I could barely read them, but at least the airport signs were written in English again.
After ten and a half hours on the plane from Frankfurt, Germany, preceded by a four-hour layover in the Frankfurt airport, and a three and a half hour flight from Moscow, Russia, I was exhausted. Our itinerary was made all the more challenging by the fact that my husband and I were in the company of two toddler boys who didn’t speak a word of English. We had been pronounced their legal parents just days earlier in a Siberian courtroom. After the boys bid an indifferent farewell to the cinderblock building that had been their home, we set out on our long journey to their new one.
At last our feet were firmly planted on American soil. In the lengthy lines of the airport immigration office, we awaited the final step in our twelve-month adoptive process: the official stamps on their paperwork. Our sons had become legal U.S. citizens the instant the wheels of our 747 plane skidded down on the runway. Though nothing compared to the difficult months of waiting to meet them, hold them, and bring them home, the moments spent in the immigration lines seemed unending.
Finally, we approached the window. Signatures scrawled. Thunk! Thunk!
Passports stamped. With that, we were waved toward the automatic doors that exited the secure area.
On the other side of the frosted glass doors lay not just the other side of post-adoption life, but also our two young daughters, then three and five years old. We had shared tearful but expectant goodbyes with them 21 days prior, when we departed for our court appointment in Yekaterinburg. After three weeks, and a life-changing event, I ached to fold my daughters into my arms, and to introduce them to their brothers for the first time.
The doors swooshed open, and we dodged our way through throngs of travelers to that much-awaited rendezvous. I sobbed through the hugs, and savored the immediate tenderness shown by my daughters to their new brothers. As we drove home, I was filled with a sense of fullness. Of wholeness. Our sons were finally home.
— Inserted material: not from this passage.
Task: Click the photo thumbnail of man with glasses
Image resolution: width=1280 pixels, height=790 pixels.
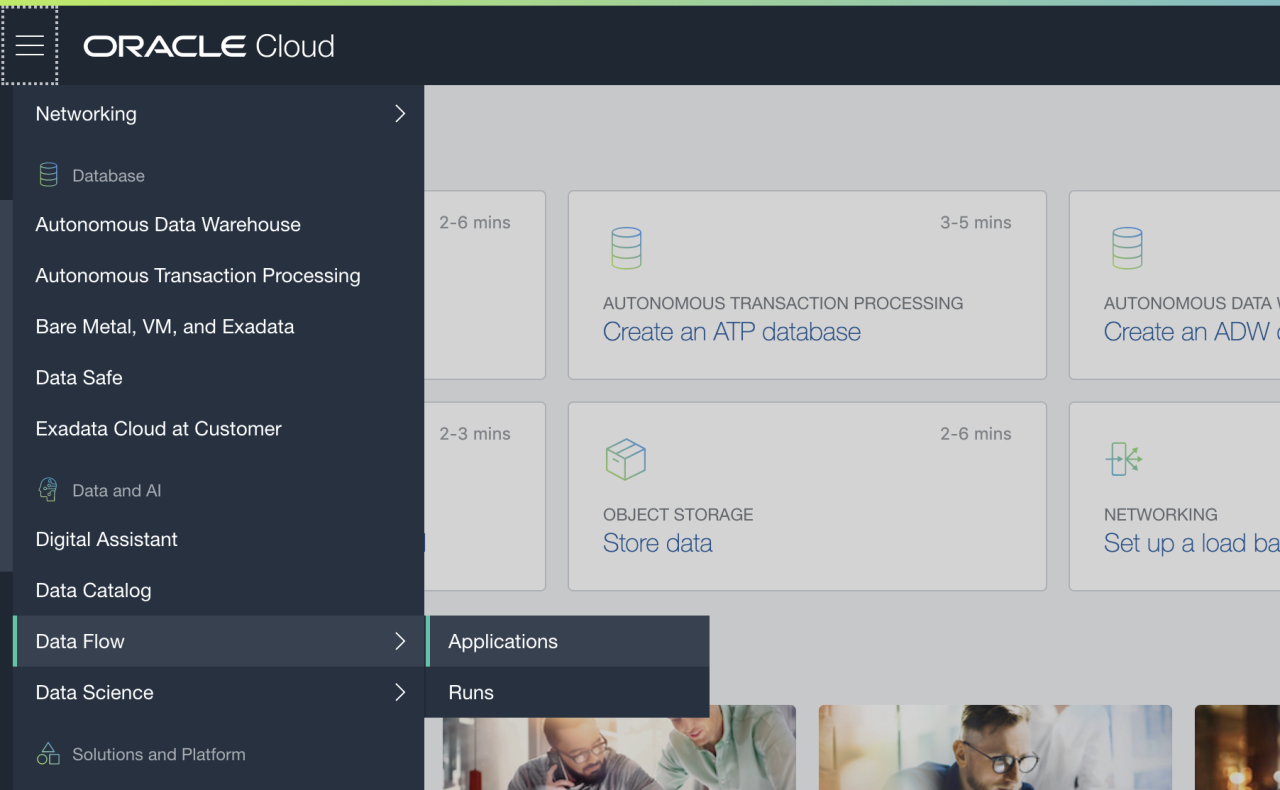Action: coord(995,747)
The boys perched alongside our daughters around the dinner table as we gathered for our first meal together.
Despite the incapacitating fatigue, I will never forget that night: it was the night we became a family. It was Christmas Eve.
Each year now, on December 24th, we again encircle the table for dinner to celebrate the birth of our family.
Some years we have an elaborate meal, complete with candles, linens, and silver. Other times, a much simpler meal sits before us on an unadorned table, one worn smooth from years of spelling homework and Monopoly games. It matters very little to me what lies on the table; it matters a great deal who sits around it.
Whatever else the day of Christmas Eve may hold for our family — attending church, wrapping gifts, or even travel — the most important event for me is seeing each of my children seated at our family table, in the spot reserved especially for them. My gaze sentimentally shifts from one child to the next and I’m reminded again that Christmas celebrates the gift given to each of us in Jesus, whose birth invites us to sit at God’s table, for a matchless feast, in a seat reserved especially for us.
And then, for a moment, I can imagine the abounding joy my Father in heaven has in seeing the faces of His adoptive children seated around His table.
[linebreak]
Related: Celebrate the names He’s given each person around your table with this beautiful art print that reminds us how God even counts the stars by name.
Leave a Comment
Christan Perona says
I love the image you give at the end of your post, Kirsten: God the Father looking at us with overwhelming joy as we sit as His table together. Thank you, Emmanuel, for giving us a seat at the table…
Kirsten Holmberg says
Thanks, Christan! It was such a poignant moment for me to realize how He sees us and makes space for us as His table.
Joanne Peterson says
Kirsten, this touches home for me. We are in the midst of overwhelmed with health issues, adoptions issues, school issues, and this is where we need to be: in gratitude for our family, and making this simple, remembering Christ. And what we can do, we can do. Enjoy those around the table, they are wanted, and we each are wanted. Joanne
Kirsten Holmberg says
Oh, Joanne. I understand that overwhelmed feeling. Gratitude is a remedy for so much in our hearts. Praying you find your place at the table!
Lovelle says
Kirsten,
This post was so beautiful and certanly tugged at my heart strings. As a girl that was adopted there is always a special place in my heart for those who choose to give children parents. Thank you for your heart. Words cannot even express how happy I am for you and your little ones. I pray you have a very merry Christmas!